- EXERCISE INSTRUCTIONS
Exactly as written, reproduce the lines from the beginning of the data through the line containing "[Cart] (321, 60)"; the pictures are not reproduced.

(Recorded data)

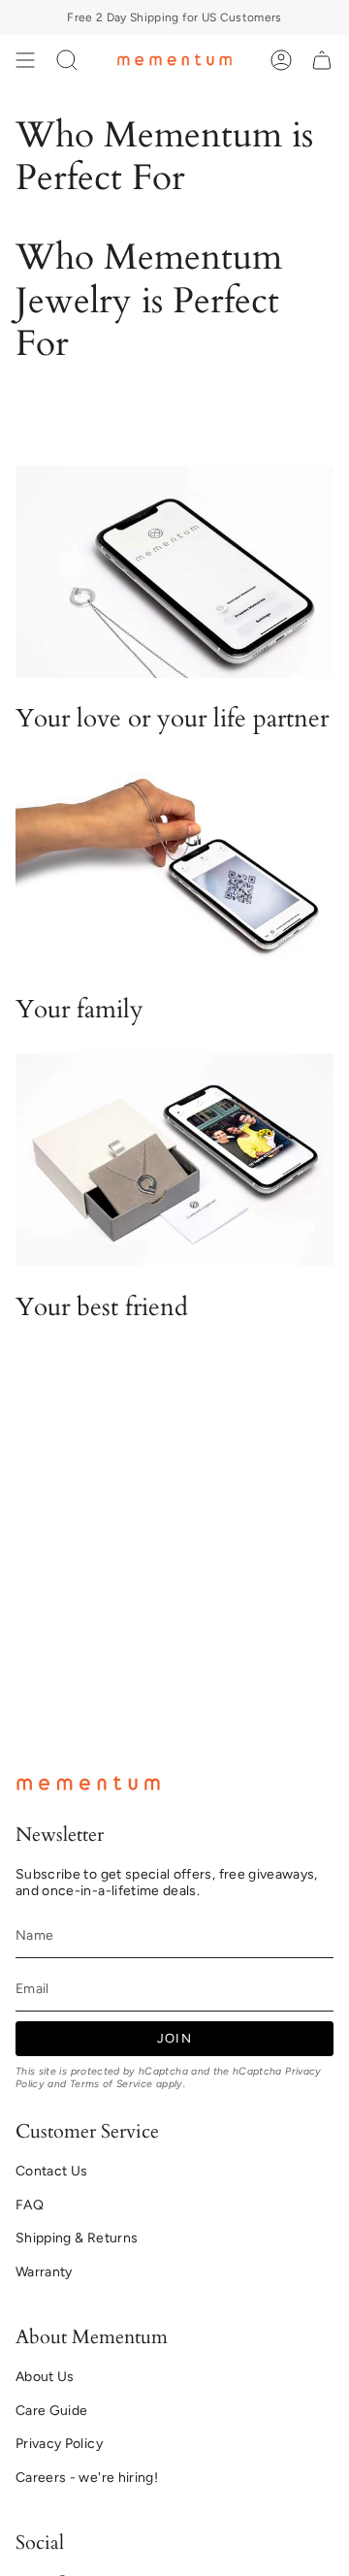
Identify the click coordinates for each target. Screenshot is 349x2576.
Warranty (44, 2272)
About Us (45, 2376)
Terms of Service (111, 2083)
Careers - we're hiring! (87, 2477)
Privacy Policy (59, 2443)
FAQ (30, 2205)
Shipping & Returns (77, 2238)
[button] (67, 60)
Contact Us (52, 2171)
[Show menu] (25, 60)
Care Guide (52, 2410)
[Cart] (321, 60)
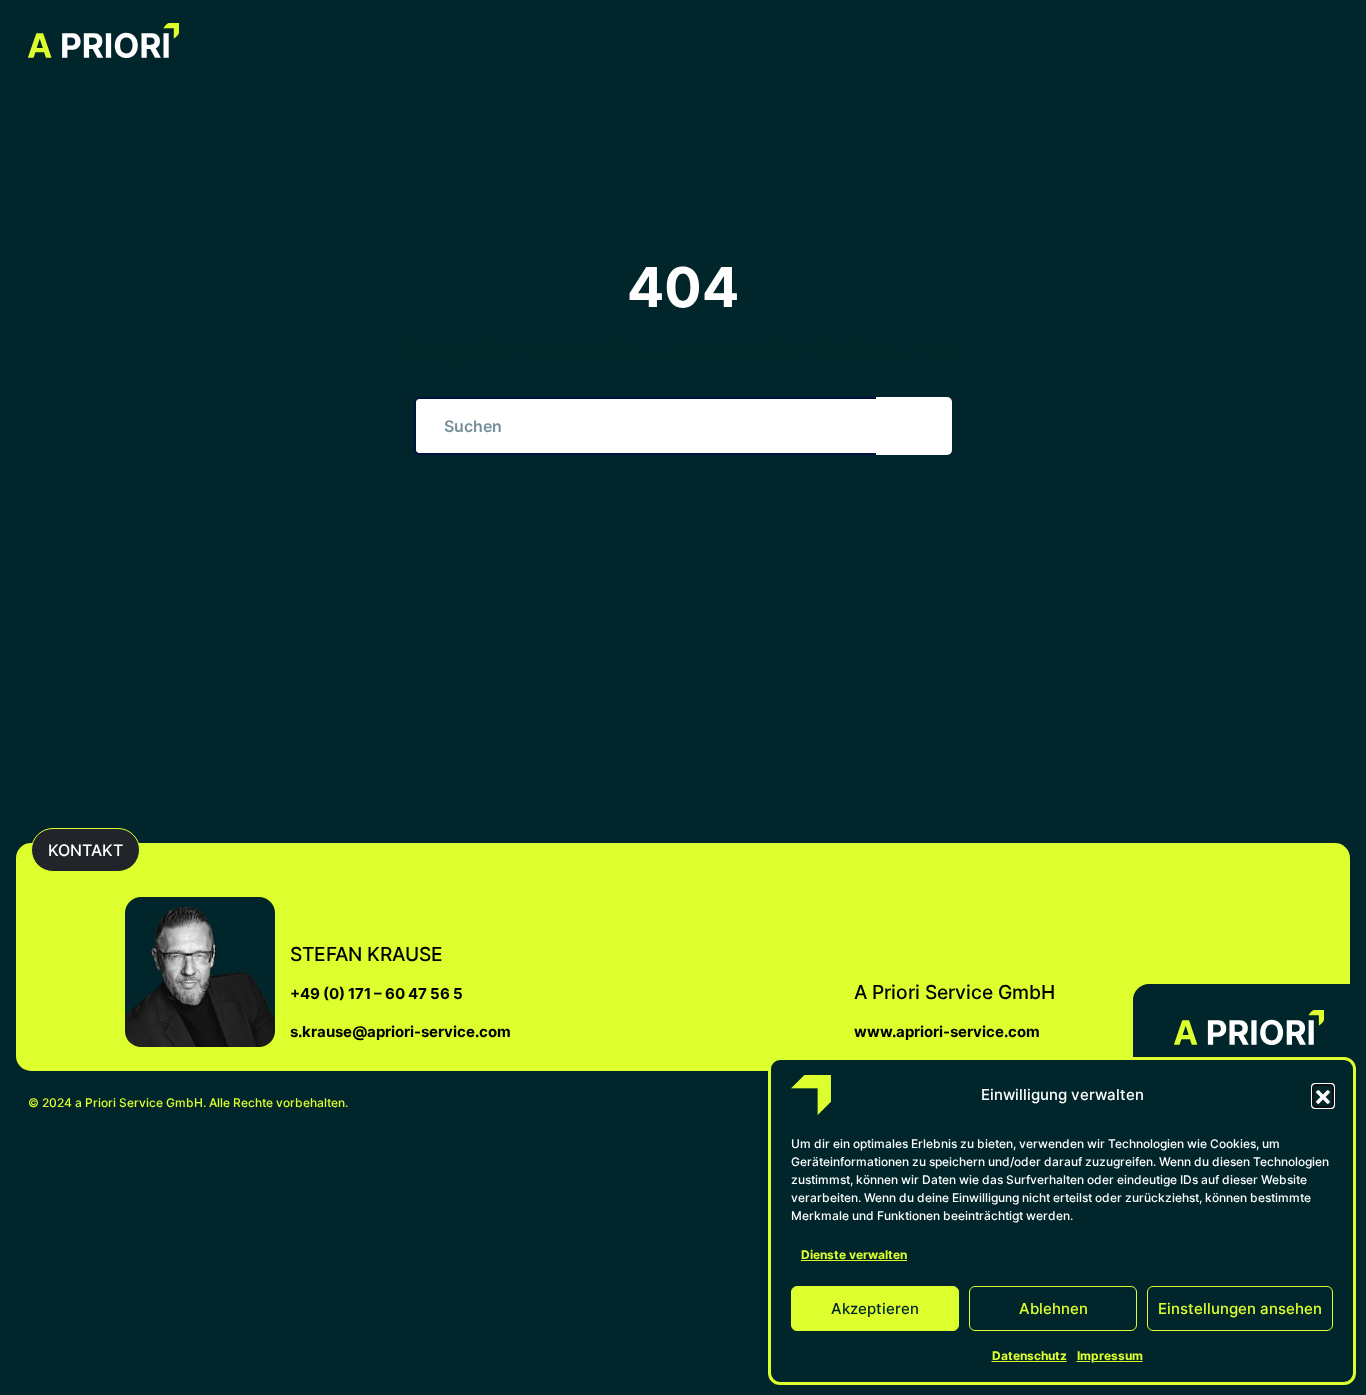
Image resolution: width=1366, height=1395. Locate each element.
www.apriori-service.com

- EXPECTED ANSWER
Identify the click coordinates for each target. Screenshot is 349x2576.
Warranty (44, 2272)
About Us (45, 2376)
Terms of Service (111, 2083)
Careers - we're hiring! (87, 2477)
Privacy Policy (59, 2443)
FAQ (30, 2205)
Shipping & Returns (77, 2238)
[button] (67, 60)
Contact Us (52, 2171)
[Show menu] (25, 60)
Care Guide (52, 2410)
[Cart] (321, 60)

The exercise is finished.